Tim Winter and Mark Frost discuss the way the symbolism of the Atomic Bomb Dome has changed over time, especially in the period following the Cold War and the occurrence of other humanitarian disasters. Later in this clip they compare the representation of the A-Dome to the Nanjing Massacre Memorial Hall, and the ways in which the two sites may relate or compete with each other within the sphere of international peace.
Tim Winter and Mark Frost consider how the Atomic Bomb Dome and Peace Park have been normalised over time and examine the way the local community continues to debate whether there is a need for constant remembrance and peace promotion. The architecture of the structure is also analysed, with particular emphasise placed on how the structure evokes spirituality and simultaneously, destruction.
Tim Winter and Mark Frost discuss the preservation history of the Atomic Bomb Dome and the debate that surrounded the decision to conserve the site as a symbol off peace. Furthermore, they compare the preservation efforts that took place in Nagasaki and examine the ways different stakeholders influence the ongoing memorialisation of the site.
Tim Winter and Mark Frost discuss the way the Atomic Bomb Dome has been used overtime as a symbol of atomic peace and international nuclear disarmament. Following on from this, Winter and Frost explore how the post-war urban reconstruction of Hiroshima included the development of the peace park - a visual symbol of Japan's progression towards modernity and commitment to global humanity. The sites designation as World Heritage and the management issues that are then associated with such a listing are also touched upon.
Tim Winter and Mark Frost analyse how the Atomic Bomb Dome is viewed nationally within the public's consciousness, as well as question whether it is appropriate to consider sites of dark tourism in terms of their aesthetics. Following on from this they examine the complexity of the iconography of the site as both an international symbol of ultimate destruction and ongoing global peace. Finally they consider the ways in which the Peace Park has become a normalised civic space and how this alters peoples perception of the Atomic Bomb Dome.

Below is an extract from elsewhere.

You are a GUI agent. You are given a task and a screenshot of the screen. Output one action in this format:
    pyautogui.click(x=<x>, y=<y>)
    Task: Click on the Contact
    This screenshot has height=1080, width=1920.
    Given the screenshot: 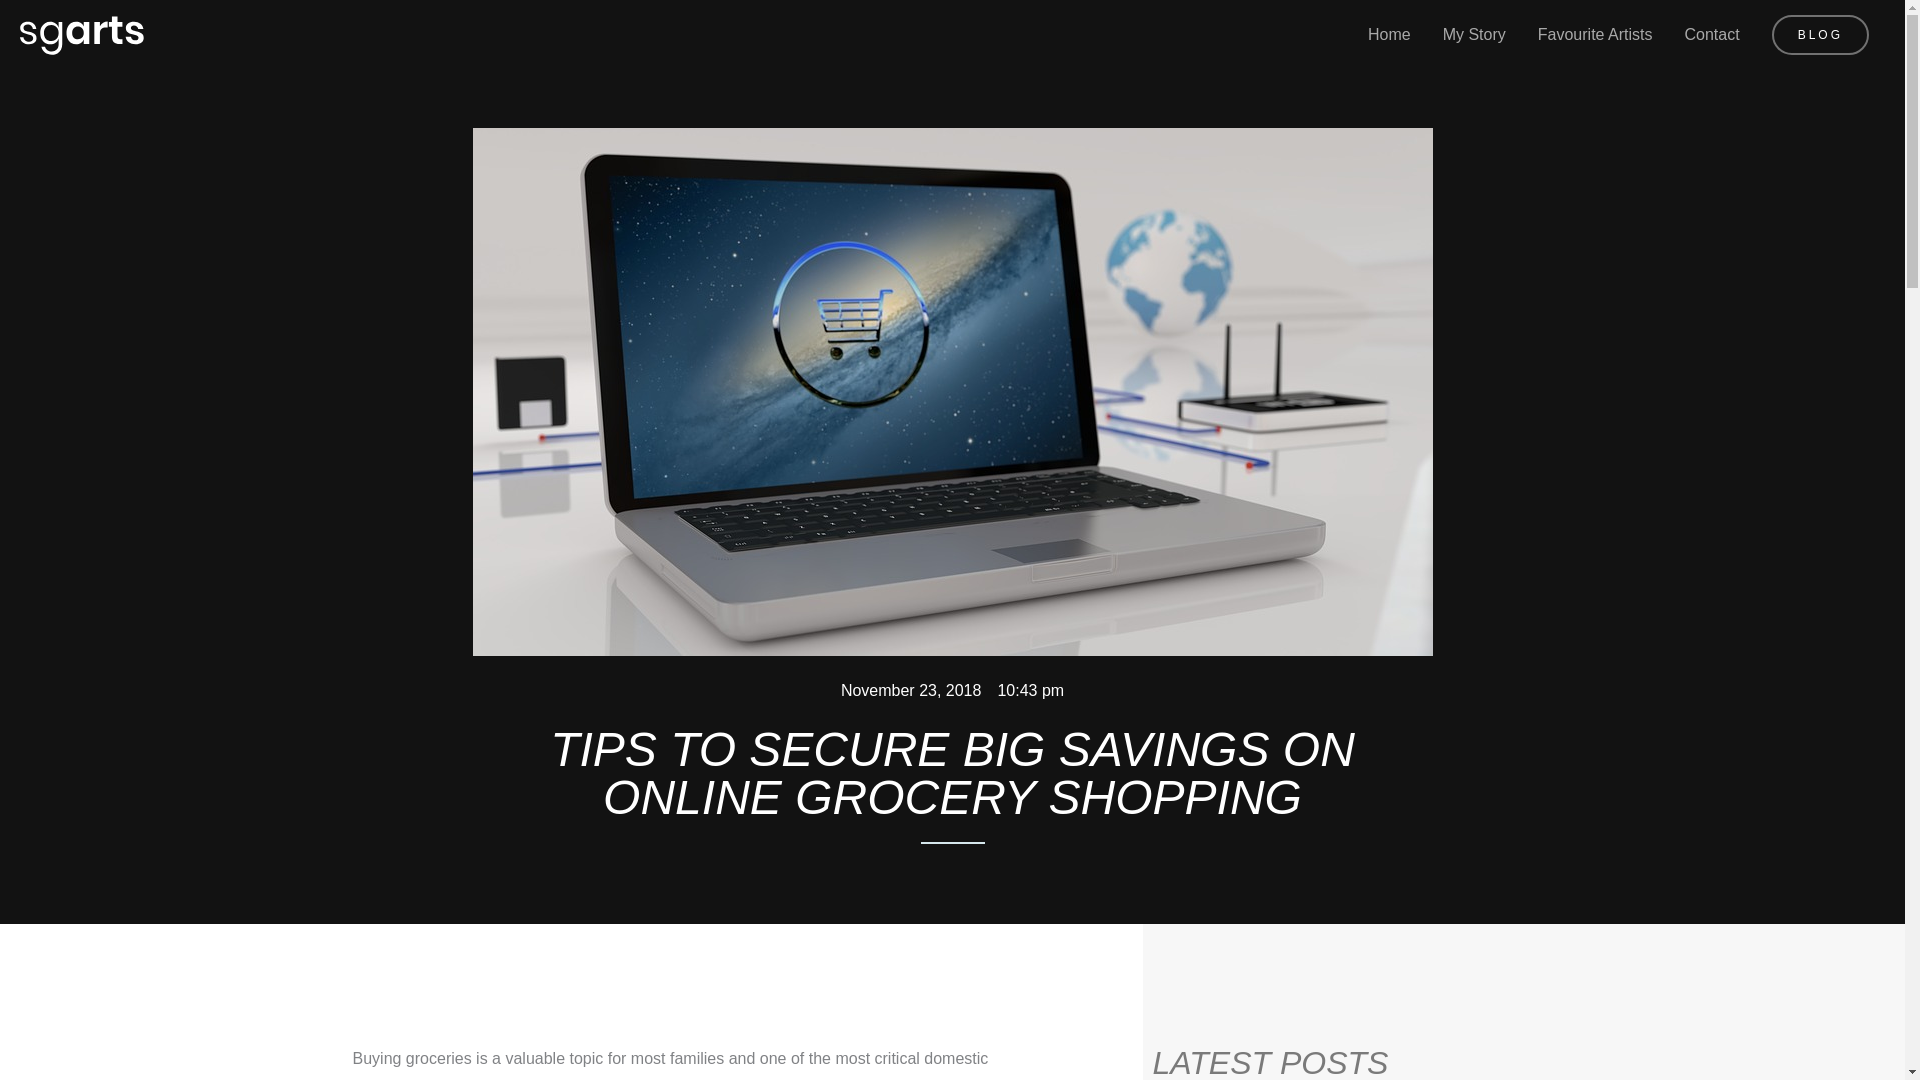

Tim Winter and Mark Frost conclude their visit to the Atomic Bomb Dome by discussing how local and international political tensions become entangled in the history and memorialisation of the site, as well as highlight how the discourse of peace is now being used as a guise to booster nationalism in the East Asian region. Further to this they question why the Hiroshima Peace Memorial was individually listed on the World Heritage List, and not jointly with ruin sites in Nagasaki. Lastly they discuss the ambiguous nature of the site as it has transformed from a 20th Century manufacturing building into a monument for peace.
Mark Frost and Tim Winter discuss the history of Hiroshima Castle and the reconstruction process that took place following World War II, including the reproduction ideology that forms part of Japanese preservation methods. Further to this, they analyse the debate that surrounded the decision to rebuild the structure, which was originally a site of military strength, in a city now deemed as symbol of peace. Lastly, they discuss the way the city of Hiroshima has been internationally appropriated as a city of peace and how a structure such as this has been reconstructed to fit within that ideology.